[Haskell-cafe] Poor libraries documentation

Derek Elkins derek.a.elkins at gmail.com
Thu Jan 31 11:54:43 EST 2008


On Thu, 2008-01-31 at 09:46 -0500, Anton van Straaten wrote:
> Derek Elkins wrote:
> > On Wed, 2008-01-30 at 22:19 -0500, Anton van Straaten wrote:
> ...
> >> We discover a function called, say, "cos", probably by guessing it's 
> >> name, run a very small number of simple tests on it, see the answers we 
> >> expect, and decide that it's the function we want.  Does anyone want to 
> >> defend that on safety/correctness grounds?  But some of us do it anyway.
> > 
> > It depends on the extent.  Deciding between degrees and radians, this
> > works perfectly if you have any idea what you are doing.  
> 
> But deciding between degrees and radians is only one of the assumptions 
> you'd be making, if you don't check the docs.

This was the scenario that was presented.  Again, it depends on the
extent; what do you already know (or are assuming) and what is relevant
to you.

> 
> In general, this argument sounds similar to the sort of arguments that 
> are given in defense of all sorts of unsafe activities -- dynamic 
> typechecking comes to mind, or unhygienic macros: "works perfectly if 
> you have any idea what you are doing".  While it may usually be true, 
> it's often not considered a valid argument if safety and correctness are 
> important.
> 
> > Arguably, this
> > -is- more defensible on a safety/correctness grounds than reading the
> > documentation.  Documentation can be out of date or wrong or right but
> > the implementation is wrong.  So it comes down to a matter of
> > trust/convincing.
> 
> Reading the documentation alone isn't enough from a correctness 
> perspective - you also need to test.  As Reagan liked to put it, trust 
> but verify.  But similarly, testing alone isn't enough.  There could be 
> caveats in the documentation that could affect your program, that you 
> don't detect in your tests.
> 
> And yes, you also might come across a discrepancy between documentation 
> and the actual behavior, which is something you'd want to investigate if 
> correctness is important.  Actual instances of discrepancies between 
> documentation and code are a bug, but the fact that the two can get out 
> of sync is a feature: it acts as a cross-check, and the purpose of 
> cross-checks is that sometimes they fail.
> 
> If you're concerned about safety and correctness, then ignoring 
> available information about functions you use, and assuming that 
> behavior is as you expect, still seems hard to defend, to me.

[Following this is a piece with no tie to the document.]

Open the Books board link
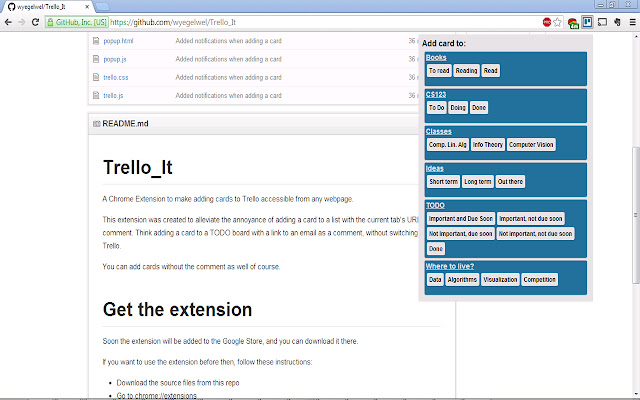Screen dimensions: 640x400 (x=436, y=58)
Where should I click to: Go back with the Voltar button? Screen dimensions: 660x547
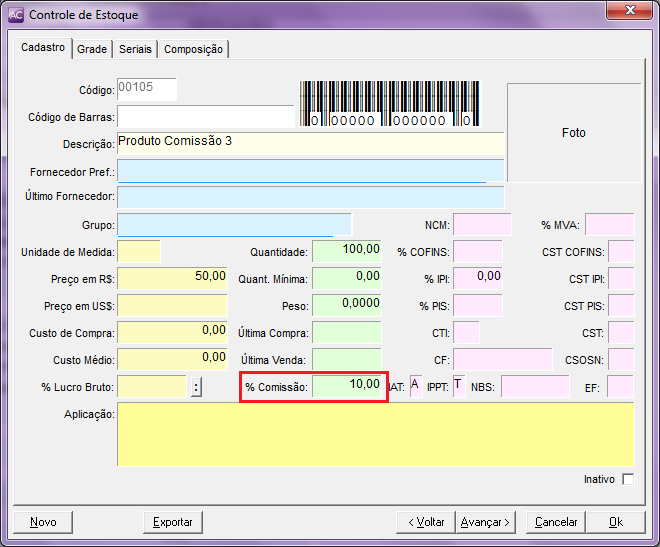click(x=425, y=522)
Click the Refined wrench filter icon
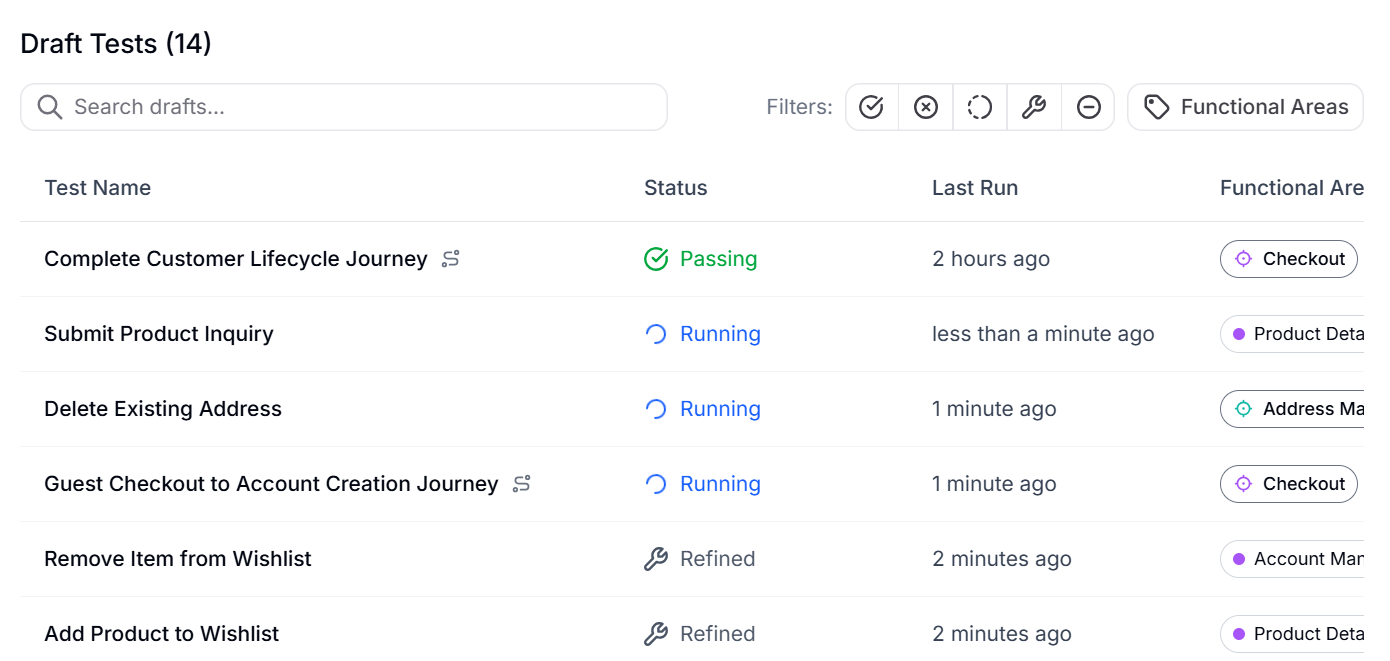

My situation was for the case between just reading the documentation and
just "playing" with it.  Neither situation corresponds to what you would
do in safety critical code, but that wasn't the original situation which
-was- deciding between degrees and radians under the assumption that we
already know the cos .  As you say, if you care, you will need to test.
Depending on how much assurance you want, you might use various formal
and informal methods to better convince yourself (and the customer), but
even in those cases you will do testing.